A powerful idea communicates some of its power to the man who contradicts it. MARCEL PROUSE (1871-1922), Remembrance of Things Past, 1911.

The person who vehemently disbelieves is quite aware of the possibility of believing. Even those ideas that a man never learns to take seriously are nonetheless within the scope of his potential belief … No rejected belief is ever completely discredited. What has once been believed lingers on as a faint possibility. SNELL and GAIL PUTNEY, The Adjusted American, 1964.

The fanatic who refused to admit the existence of a feared facet of himself may eventually be confronted with undeniable evidence that he harbors the very attitude or desires he has sought to eradicate in others. SNELL and GAIL PUTNEY, The Adjusted American, 1964.

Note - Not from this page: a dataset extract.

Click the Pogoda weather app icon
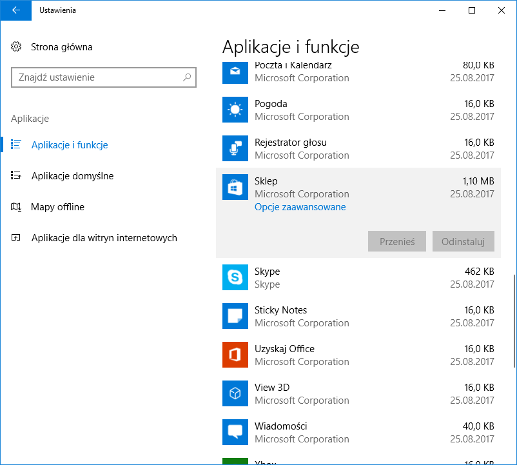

The slogan, “The end justifies the means,” a great favorite of revolutionists and opportunists, is an affirmation of activist ethics. It sounds like a realistic, down-to-earth principles and is often cited to counter ethical arguments based on “abstract” moral considerations or on sentiment. What are a few hundred drops of the guillotine weighed against the odds. ANATOL RAPOPORT, Operational Philosophy, 1953.

By “ideology” I mean here a system of ideas, values, and beliefs, both normative and allegedly factual, which purport to explain complex social phenomena and which also aid to justify and direct public policy and action. ANDREW J. RECK in Ideology And The American Experience (Roth and Whittemore), 1986.

Nothing sways the stupid more than arguments they can’t understand. CARDINAL De RETZ (1614-1679), Memoires, 1762-79.

We are incredibly heedless in the formation of our beliefs, but find ourselves filled with an illicit passion for them when anyone proposes to rob us of their companionship. It is obviously not the ideas themselves that are dear to us, but our self-esteem, which is threatened. JAMES HARVEY ROBINSON (1863-1936), The Mind In The Making.

There is nothing more horrible than the murder of a beautiful theory by a brutal gang of facts. FRANCOIS, DUC de la ROCHEFOUCAULD (1613-1680).

The relative openness or closedness of a mind cuts across specific content: that is, it is not restricted to any one particular ideology, or religion, or philosophy, or scientific viewpoint. MILTON ROKEACH, The Open And Closed Mind, 1960.

What makes our opponents useful is that they allow us to believe that without them we would be able to realize our goals. JEAN ROSTAND, Journal d’un Charactere, 1931.

Heretical view arise when the truth is uncertain, and it is only when the truth is uncertain that censorship is invoked. BERTRAND RUSSELL (1872-1970), The Value Of Free Thought.